Despite the regular and frequent calls urging Americans to save more and to get better prepared for retirement, here is a study that found that retirees are overwhelmingly not spending enough money. Not only that, but the studies find that many Americans continue saving AFTER retirement. It begs the question – what are we saving for? If we are saving in order to enjoy our retirement, then why do we find that Americans begin to cut spending by about 2.5 each year starting at 60, with this trend continuing for the next 10-15 years.
According to United Income, “Adults generally die with a similar amount of wealth regardless of what age they die. For example, the average retired adult who dies in their 60s leaves behind $296k in net wealth, $313k in their 70s, $315k in their 80s, and $238k in their 90s. We also find that older Americans have been leaving increasingly larger estates over time. Estate values grew by 130 percent between 2000-2002 and 2010-2012, although the growth in investable asset value size was just 20 percent. These data suggest that wealth preservation may be more important than income preservation for retirees – perhaps because financial optimism declines as we age.” So, what does this tell us? It shows us that we are increasingly more pessimistic about our financial future as we age, that the fear of the unknown has resulted in an entire generation that is not enjoying retirement, rather they continue to be worried about running out of money.

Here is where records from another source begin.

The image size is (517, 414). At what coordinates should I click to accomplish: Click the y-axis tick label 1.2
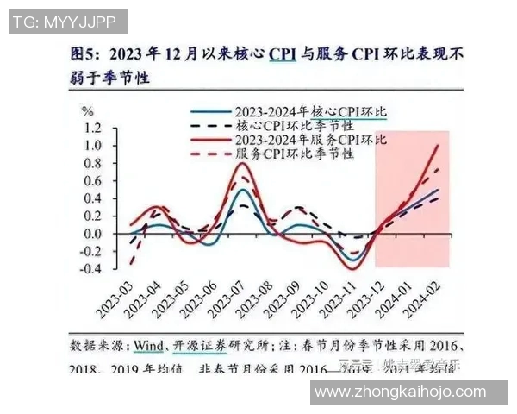[x=91, y=128]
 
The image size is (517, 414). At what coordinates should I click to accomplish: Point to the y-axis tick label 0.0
[x=91, y=233]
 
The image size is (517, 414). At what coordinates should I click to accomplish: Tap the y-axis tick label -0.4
[x=89, y=268]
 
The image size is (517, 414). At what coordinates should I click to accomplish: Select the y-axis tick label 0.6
[x=91, y=180]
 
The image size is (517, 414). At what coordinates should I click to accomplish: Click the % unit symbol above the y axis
[x=87, y=110]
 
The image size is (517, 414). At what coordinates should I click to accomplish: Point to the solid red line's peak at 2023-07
[x=244, y=163]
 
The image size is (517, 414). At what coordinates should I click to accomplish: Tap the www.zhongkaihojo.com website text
[x=400, y=392]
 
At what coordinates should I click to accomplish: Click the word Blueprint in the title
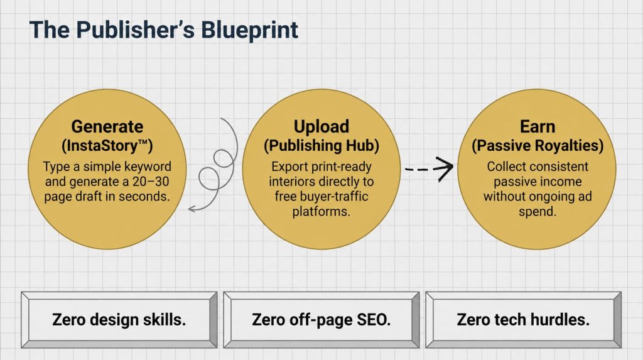(249, 30)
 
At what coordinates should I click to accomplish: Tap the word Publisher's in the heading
(136, 30)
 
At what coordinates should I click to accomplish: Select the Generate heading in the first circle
(107, 126)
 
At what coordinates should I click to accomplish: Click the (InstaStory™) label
(107, 145)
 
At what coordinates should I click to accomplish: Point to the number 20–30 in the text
(151, 182)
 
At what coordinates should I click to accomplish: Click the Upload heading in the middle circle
(322, 126)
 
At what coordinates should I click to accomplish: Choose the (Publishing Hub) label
(322, 145)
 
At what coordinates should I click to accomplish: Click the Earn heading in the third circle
(538, 126)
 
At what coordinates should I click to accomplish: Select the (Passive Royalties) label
(538, 145)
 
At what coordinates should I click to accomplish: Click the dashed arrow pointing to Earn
(429, 169)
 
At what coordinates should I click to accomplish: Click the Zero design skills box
(119, 320)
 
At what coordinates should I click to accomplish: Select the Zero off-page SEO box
(322, 320)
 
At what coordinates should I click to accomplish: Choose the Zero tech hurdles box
(524, 320)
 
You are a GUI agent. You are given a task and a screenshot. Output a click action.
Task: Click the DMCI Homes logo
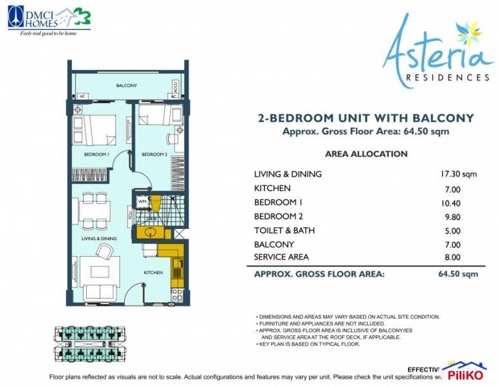tap(49, 19)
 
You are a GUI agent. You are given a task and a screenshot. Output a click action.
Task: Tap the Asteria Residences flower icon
tap(467, 33)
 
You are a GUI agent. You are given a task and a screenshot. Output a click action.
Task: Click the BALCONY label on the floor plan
tap(126, 86)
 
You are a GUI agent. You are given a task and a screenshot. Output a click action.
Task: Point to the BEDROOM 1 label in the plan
tap(97, 154)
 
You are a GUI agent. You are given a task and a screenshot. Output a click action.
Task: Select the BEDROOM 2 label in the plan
tap(154, 154)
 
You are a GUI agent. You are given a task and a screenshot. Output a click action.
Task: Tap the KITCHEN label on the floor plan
tap(153, 272)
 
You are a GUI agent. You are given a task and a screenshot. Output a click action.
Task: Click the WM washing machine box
tap(141, 201)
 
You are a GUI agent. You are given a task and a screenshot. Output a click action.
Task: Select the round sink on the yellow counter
tap(151, 232)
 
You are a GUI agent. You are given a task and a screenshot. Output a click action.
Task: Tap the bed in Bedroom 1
tap(97, 129)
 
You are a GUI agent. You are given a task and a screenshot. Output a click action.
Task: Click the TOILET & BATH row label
tap(284, 230)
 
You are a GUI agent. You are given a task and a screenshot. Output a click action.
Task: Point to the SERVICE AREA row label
tap(281, 257)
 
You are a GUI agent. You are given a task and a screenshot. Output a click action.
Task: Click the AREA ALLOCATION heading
tap(366, 154)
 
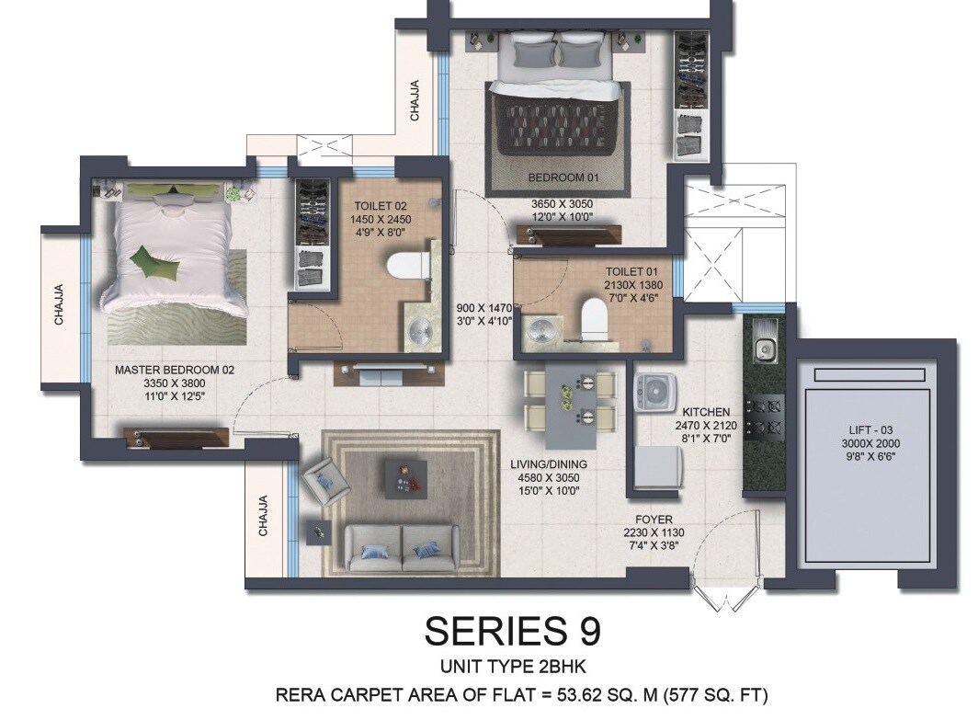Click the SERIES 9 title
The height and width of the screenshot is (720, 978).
(512, 632)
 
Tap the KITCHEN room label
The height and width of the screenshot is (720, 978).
(706, 412)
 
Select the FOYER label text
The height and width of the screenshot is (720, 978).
(654, 520)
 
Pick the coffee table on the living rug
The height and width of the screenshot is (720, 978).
(404, 475)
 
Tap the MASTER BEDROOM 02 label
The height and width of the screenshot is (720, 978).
(175, 370)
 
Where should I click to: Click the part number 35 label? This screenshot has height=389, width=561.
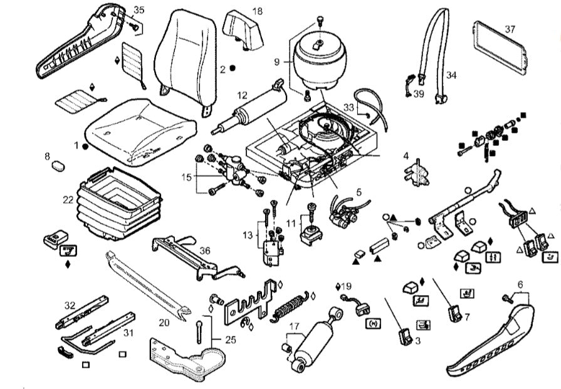tap(139, 10)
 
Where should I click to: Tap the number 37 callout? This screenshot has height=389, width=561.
tap(510, 29)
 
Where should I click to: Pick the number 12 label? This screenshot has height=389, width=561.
tap(243, 96)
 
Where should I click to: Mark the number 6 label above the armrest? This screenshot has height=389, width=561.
tap(520, 284)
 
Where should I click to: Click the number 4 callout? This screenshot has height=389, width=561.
tap(406, 155)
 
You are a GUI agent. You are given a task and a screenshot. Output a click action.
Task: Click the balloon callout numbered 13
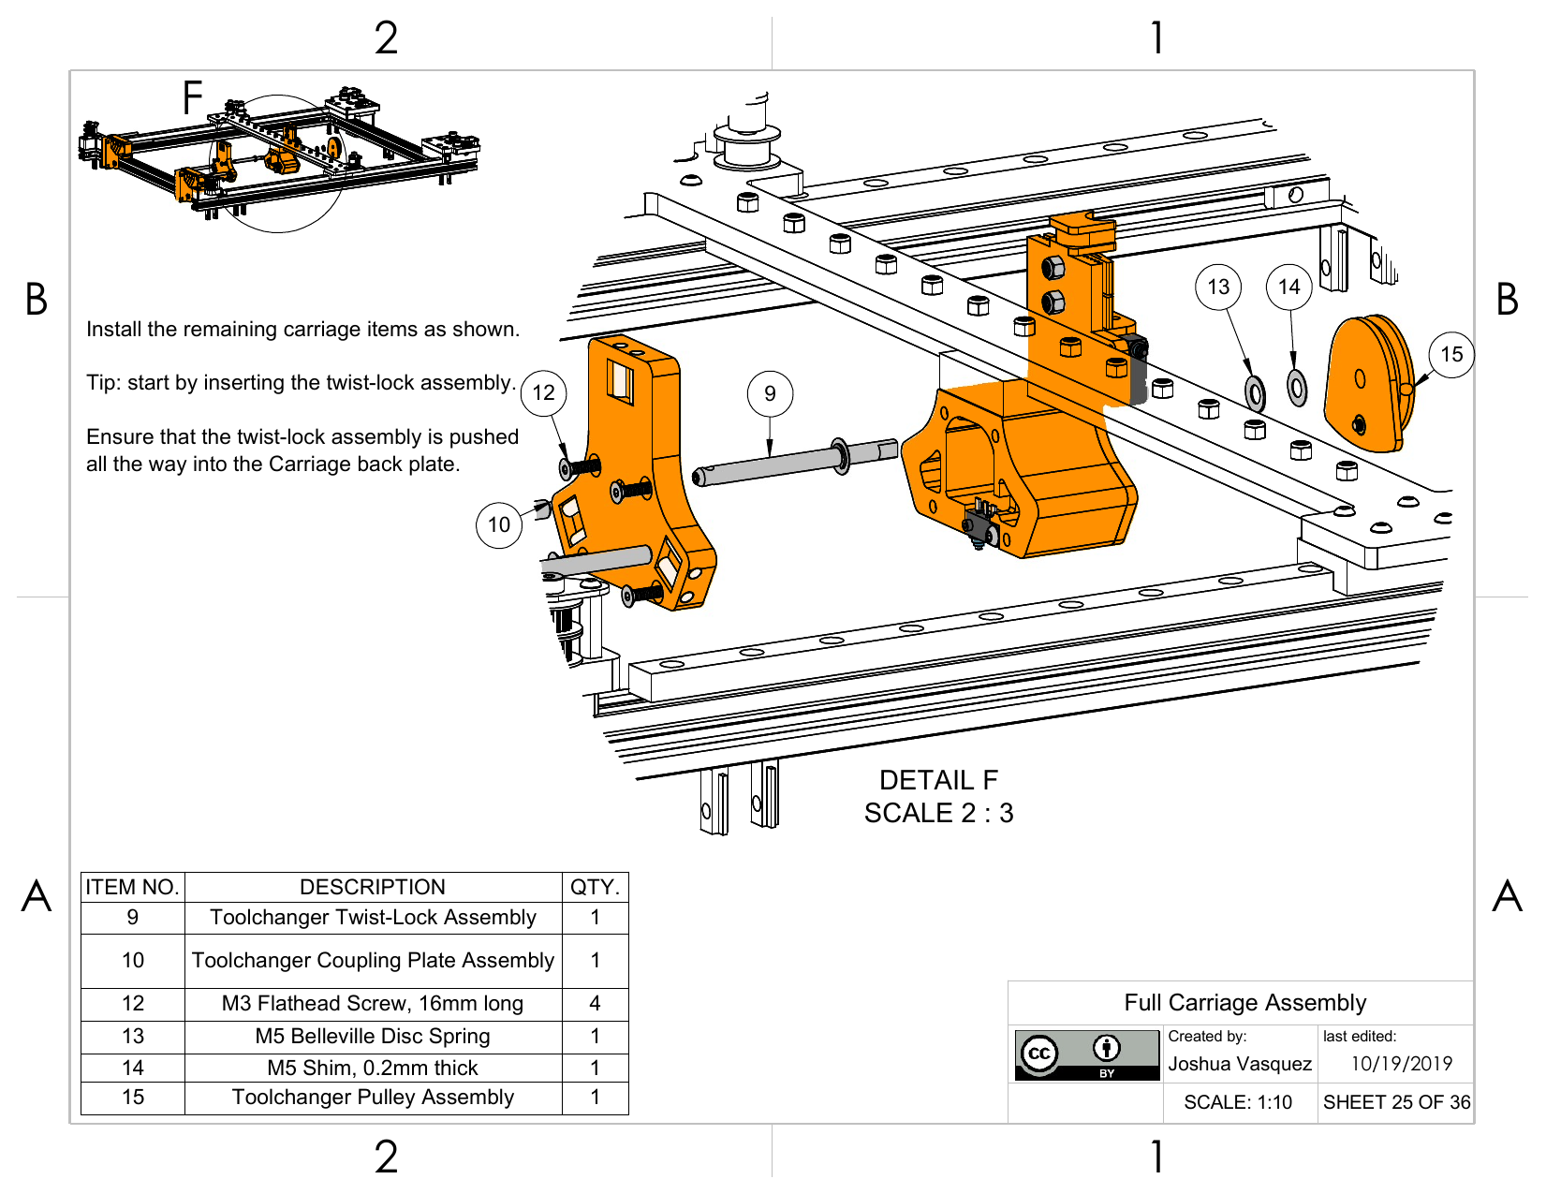click(x=1218, y=287)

We know that retirees are hoarding cash out of fear, but what are they most afraid of? According to Christopher Browning, it is not knowing how much they can spend and still maintain their quality of life. While no one can predict your future health or other things that may come up, it seems to be suggested that we have a “one size fits all” mentality when it comes to saving for retirement. We are regularly bombarded with the message that we are not saving enough, that Americans are being forced to work longer and longer just to make ends meet. While that is true for many, it is not true for everyone. The message for a 30 year old should be distinct from that given to a 70 year old.

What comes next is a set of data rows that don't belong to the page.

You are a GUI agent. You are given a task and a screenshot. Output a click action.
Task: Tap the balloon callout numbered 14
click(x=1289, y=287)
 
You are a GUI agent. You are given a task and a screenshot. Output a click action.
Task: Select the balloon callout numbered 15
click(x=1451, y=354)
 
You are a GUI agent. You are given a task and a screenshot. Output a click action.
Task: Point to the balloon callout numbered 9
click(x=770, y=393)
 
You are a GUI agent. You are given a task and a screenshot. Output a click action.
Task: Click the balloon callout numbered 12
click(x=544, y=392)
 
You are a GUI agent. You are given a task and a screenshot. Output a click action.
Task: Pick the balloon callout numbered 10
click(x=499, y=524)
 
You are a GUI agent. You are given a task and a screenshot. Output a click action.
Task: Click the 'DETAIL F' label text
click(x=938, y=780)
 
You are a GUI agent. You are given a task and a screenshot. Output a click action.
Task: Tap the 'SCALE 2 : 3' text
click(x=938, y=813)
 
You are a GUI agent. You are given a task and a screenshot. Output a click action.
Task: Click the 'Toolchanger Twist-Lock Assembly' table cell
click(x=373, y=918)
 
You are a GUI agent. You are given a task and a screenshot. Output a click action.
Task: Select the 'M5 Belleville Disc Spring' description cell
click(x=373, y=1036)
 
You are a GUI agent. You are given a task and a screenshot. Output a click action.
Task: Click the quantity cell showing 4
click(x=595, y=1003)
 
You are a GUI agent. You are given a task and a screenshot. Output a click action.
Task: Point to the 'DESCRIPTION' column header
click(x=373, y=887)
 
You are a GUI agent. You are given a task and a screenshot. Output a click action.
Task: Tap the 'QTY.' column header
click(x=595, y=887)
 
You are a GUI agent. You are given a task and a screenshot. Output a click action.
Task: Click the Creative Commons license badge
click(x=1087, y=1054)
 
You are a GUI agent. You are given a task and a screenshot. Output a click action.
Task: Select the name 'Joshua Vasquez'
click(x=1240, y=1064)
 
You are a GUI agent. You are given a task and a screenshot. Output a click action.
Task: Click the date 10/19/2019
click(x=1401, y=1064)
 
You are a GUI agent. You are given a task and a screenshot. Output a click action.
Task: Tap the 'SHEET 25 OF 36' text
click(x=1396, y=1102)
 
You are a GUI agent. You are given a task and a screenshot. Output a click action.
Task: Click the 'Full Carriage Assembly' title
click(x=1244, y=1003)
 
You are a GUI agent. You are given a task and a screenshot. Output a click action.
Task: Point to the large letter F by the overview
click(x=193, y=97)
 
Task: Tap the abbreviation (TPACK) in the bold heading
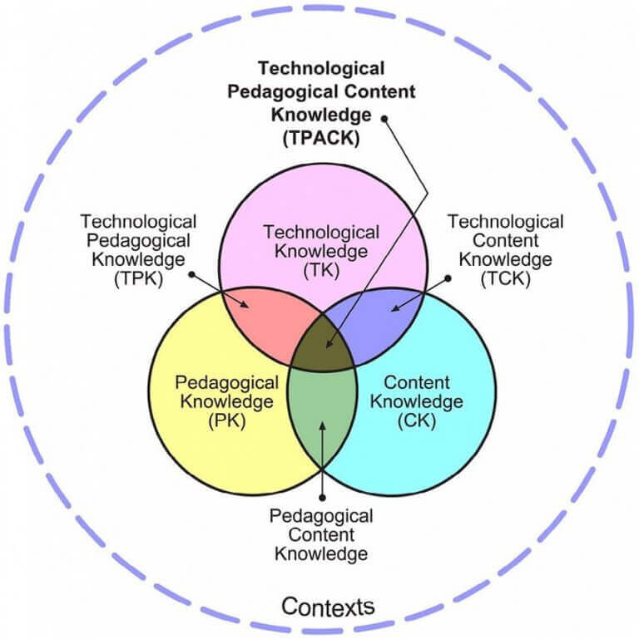point(320,139)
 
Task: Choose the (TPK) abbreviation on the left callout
point(138,279)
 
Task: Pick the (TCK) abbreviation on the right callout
point(505,279)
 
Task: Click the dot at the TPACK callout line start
point(384,118)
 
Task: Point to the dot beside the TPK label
point(192,273)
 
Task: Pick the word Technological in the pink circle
point(320,232)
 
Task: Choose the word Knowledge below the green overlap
point(321,553)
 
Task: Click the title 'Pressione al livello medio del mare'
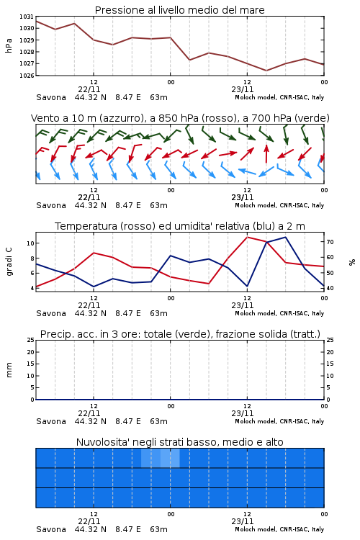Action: coord(179,10)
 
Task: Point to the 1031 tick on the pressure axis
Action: coord(26,17)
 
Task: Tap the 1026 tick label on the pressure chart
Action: coord(26,76)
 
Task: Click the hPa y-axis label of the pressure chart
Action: coord(9,45)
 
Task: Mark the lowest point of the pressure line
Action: coord(266,71)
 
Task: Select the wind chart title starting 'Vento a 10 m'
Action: coord(180,118)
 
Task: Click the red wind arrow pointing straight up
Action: coord(266,153)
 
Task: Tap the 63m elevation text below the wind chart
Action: coord(159,205)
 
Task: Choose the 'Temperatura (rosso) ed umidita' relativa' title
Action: coord(180,226)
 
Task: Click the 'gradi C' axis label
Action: coord(9,262)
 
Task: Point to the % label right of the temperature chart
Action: coord(352,262)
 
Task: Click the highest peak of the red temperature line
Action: coord(247,237)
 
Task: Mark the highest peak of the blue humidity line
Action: coord(285,237)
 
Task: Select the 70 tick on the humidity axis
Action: coord(330,242)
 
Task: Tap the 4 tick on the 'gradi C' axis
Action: coord(32,288)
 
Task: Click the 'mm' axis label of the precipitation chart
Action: coord(9,370)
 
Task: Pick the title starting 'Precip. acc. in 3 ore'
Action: coord(180,334)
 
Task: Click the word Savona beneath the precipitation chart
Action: coord(51,421)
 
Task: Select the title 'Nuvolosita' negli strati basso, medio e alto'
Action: coord(179,442)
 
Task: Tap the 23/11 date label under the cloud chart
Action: coord(243,521)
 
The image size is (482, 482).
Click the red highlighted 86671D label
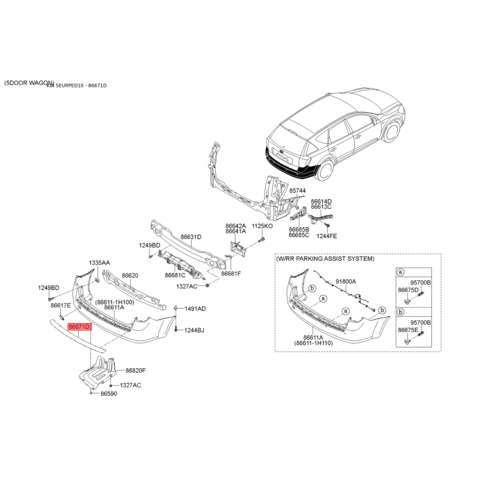tap(79, 327)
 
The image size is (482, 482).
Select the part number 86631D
tap(191, 237)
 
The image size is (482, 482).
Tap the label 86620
tap(130, 275)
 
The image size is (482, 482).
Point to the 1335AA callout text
tap(99, 263)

We are beginning to see the financial markets address the hoarding mentality of prepared retirees. Between reverse mortgages, longevity insurance for 80+, or other vehicles that help convert a retirement account into reliable cash payments, and additional medical insurance for catastrophic expenses or long term care, there are more and more options available to today’s retirees that will give them some peace of mind about their future while encouraging them to enjoy today and spend some of their money.